Step 2: Prepare the model

Recommended checkpoint: RLinf/RLinf-Pi0-Behavior (download commands in the training doc). Third-party OpenPI weights (e.g. OpenPI-Comet) must be converted to PyTorch format before setting rollout.model.model_path.

Step 3: Edit the config

Copy or edit the target YAML and set at least rollout.model.model_path. Generic env.eval fields are documented in Configuration Reference (env.eval Field Reference); BEHAVIOR-specific fields and the evaluation protocol are covered in Evaluation Configuration below.

The OpenPI fields in behavior_openpi_pi05_eval.yaml must match training (action_dim: 23, num_action_chunks: 32, openpi.config_name: pi05_behavior, etc.).

Step 4: Launch evaluation

bash evaluations/run_eval.sh behavior behavior_openpi_pi05_eval \
  rollout.model.model_path=/path/to/model

Step 5: Check results

The terminal prints eval/success_once; see Logs and Results for logs and videos.

Evaluation Configuration#

BEHAVIOR evaluation runs one task per launch (selected by omni_config.task.activity_name). A single run does not automatically sweep all 50 tasks. The fields below control parallel scale, trajectory length, and initial scene instances.

Evaluation protocol#

BEHAVIOR-1K defines 50 household tasks (names listed in rlinf/envs/behavior/behavior_task.jsonl). The behavior_r1pro preset defaults to turning_on_radio on scene house_double_floor_lower.

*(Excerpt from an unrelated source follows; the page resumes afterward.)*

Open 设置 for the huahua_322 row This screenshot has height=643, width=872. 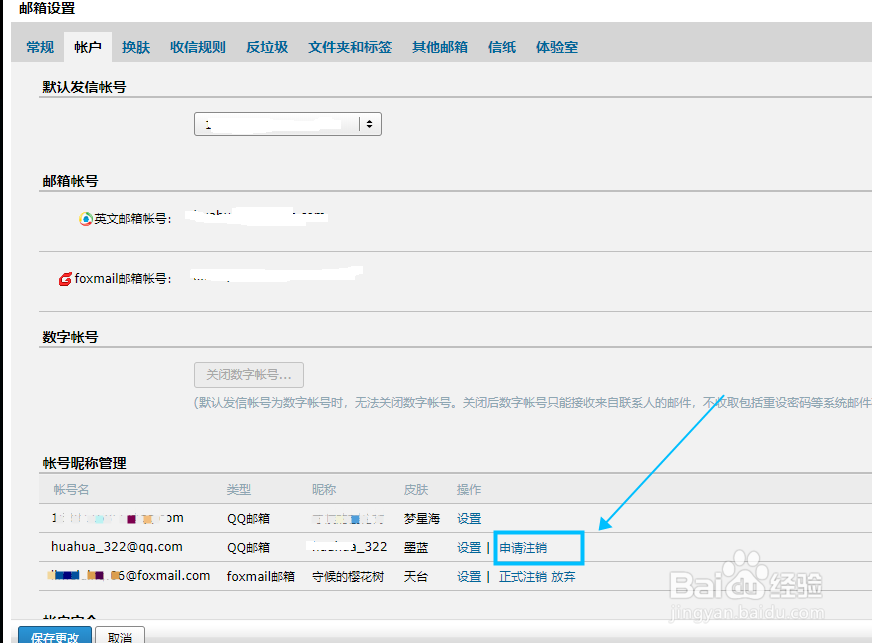(x=469, y=547)
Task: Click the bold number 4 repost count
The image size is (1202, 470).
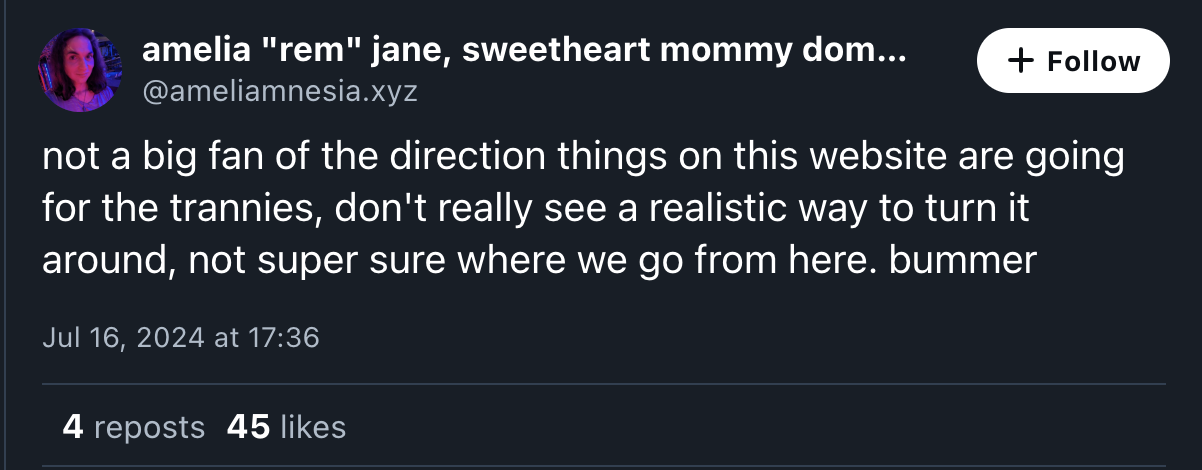Action: point(72,427)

Each evaluation trajectory is determined by:

omni_config.task.activity_name: task name (language instruction and BDDL definition);
omni_config.task.activity_definition_id: task definition variant (usually 0);
omni_config.task.activity_instance_id and instance_resample_mode: initial object layout and robot pose.

instance_resample_mode supports three values:

disabled (default): every reset loads the fixed instance for activity_instance_id; if activity_instance_dir is set, the matching JSON is read from that directory.
offline: every reset randomly picks a cached instance from activity_instance_dir (download official 2025-challenge-task-instances or generate files with instance_generator.py).
online: online object resampling on reset (requires online_object_sampling: True and use_presampled_robot_pose: False; slower startup).

Note

A single launch does not automatically sweep all tasks or init states. To evaluate multiple tasks, change activity_name and rerun, or wrap launches in a batch script. For multiple instances, use instance_resample_mode: offline and average over rollout_epoch.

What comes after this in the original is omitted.